Jupiter’s upper atmosphere is considerably hotter than expected from the amount of sunlight that it receives1,2,3. Processes that couple the magnetosphere to the atmosphere give rise to intense auroral emissions and enormous deposition of energy in the magnetic polar regions, so it has been presumed that redistribution of this energy could heat the rest of the planet4,5,6. Instead, most thermospheric global circulation models demonstrate that auroral energy is trapped at high latitudes by the strong winds on this rapidly rotating planet3,5,7,8,9,10. Consequently, other possible heat sources have continued to be studied, such as heating by gravity waves and acoustic waves emanating from the lower atmosphere2,11,12,13. Each mechanism would imprint a unique signature on the global Jovian temperature gradients, thus revealing the dominant heat source, but a lack of planet-wide, high-resolution data has meant that these gradients have not been determined. Here we report infrared spectroscopy of Jupiter with a spatial resolution of 2 degrees in longitude and latitude, extending from pole to equator. We find that temperatures decrease steadily from the auroral polar regions to the equator. Furthermore, during a period of enhanced activity possibly driven by a solar wind compression, a high-temperature planetary-scale structure was observed that may be propagating from the aurora. These observations indicate that Jupiter’s upper atmosphere is predominantly heated by the redistribution of auroral energy.
Jupiter was observed with the 10-m Keck II telescope for five hours on both 14 April 2016 and 25 January 2017 using NIRSPEC (Near-InfraRed Spectrometer14), with the spectral slit aligned north–south along the axis of planetary rotation (Fig. 1a). Spectral images were acquired as Jupiter rotated, as shown in Fig. 1b, c, in which rotational–vibrational (ro-vibrational) emission lines of the H3+ ion can be seen extending from pole to equator. These ions are a major constituent of Jupiter’s ionosphere and mainly reside in the altitude range 600–1,000 km above the 1-bar pressure surface15. The intensity ratio of two or more H3+ lines can be used to derive the column-averaged parameters of that ion: temperature, number density and radiance16. As H3+ is assumed to be in quasi-local thermodynamic equilibrium with Jupiter’s upper atmosphere16, its derived temperature is representative of the region. Details of the H3+ fitting process and global mapping of parameters are provided in the Methods and in Extended Data Figs. 1, 2.

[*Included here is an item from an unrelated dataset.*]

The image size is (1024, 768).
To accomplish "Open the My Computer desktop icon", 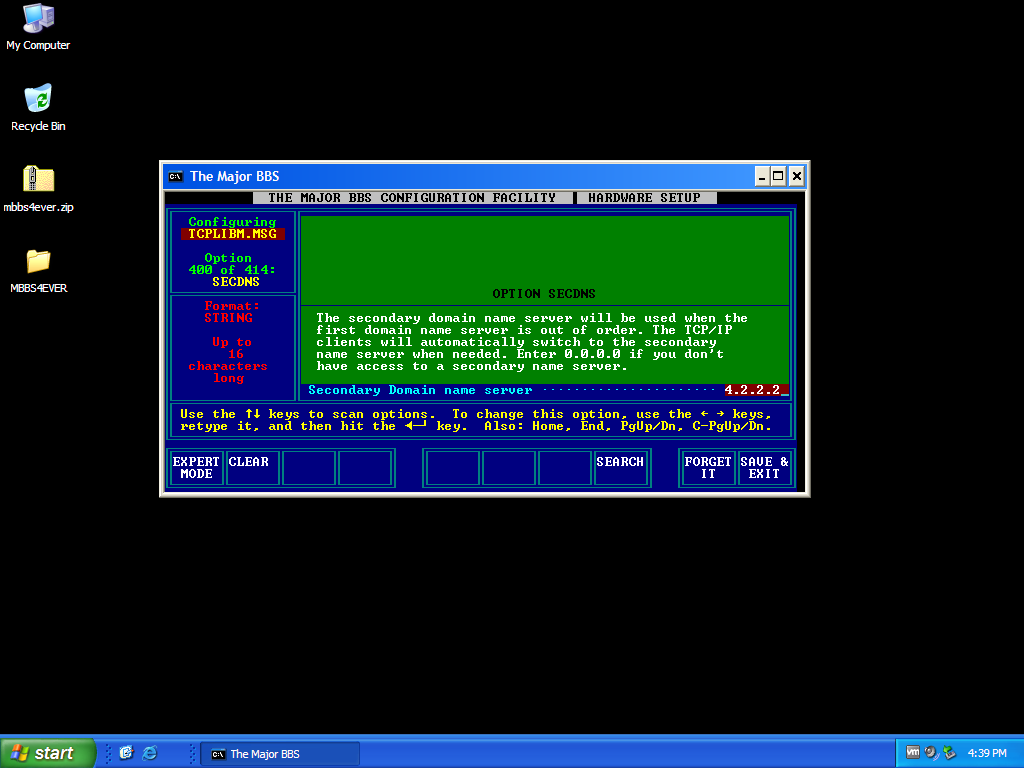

Global maps of upper-atmospheric temperature have been produced previously17, but the spatial resolution was such that about two pixels covered 45–90° latitude in each hemisphere, making it difficult to assess how the auroral region was connected to the rest of the planet. In those maps, equatorial temperatures were similar to auroral values, a finding that would indicate that a heat source is active at low latitudes. In Figs. 2 and 3, we show near-global maps of Jovian column-averaged H3+ temperature, density and radiance, which are the product of several thousand individual fits to the spectral data (see Methods). Using a magnetic field model, we have overlaid oval-shaped lines on the polar regions of Jupiter in both Figs. 2 and 3, with each representing the footprint of magnetic field lines that trace from the planet out to a particular distance in Jupiter’s equatorial plane18. The main (auroral) oval traces on average to 30RJ in Jupiter’s equatorial plane (RJ is Jupiter’s equatorial radius of 71,492 km at the 1-bar pressure level). The satellite footprints of Io and Amalthea are fiducial markers, mapping out from the planet to 5.9RJ and 2.54RJ in the equatorial plane, respectively.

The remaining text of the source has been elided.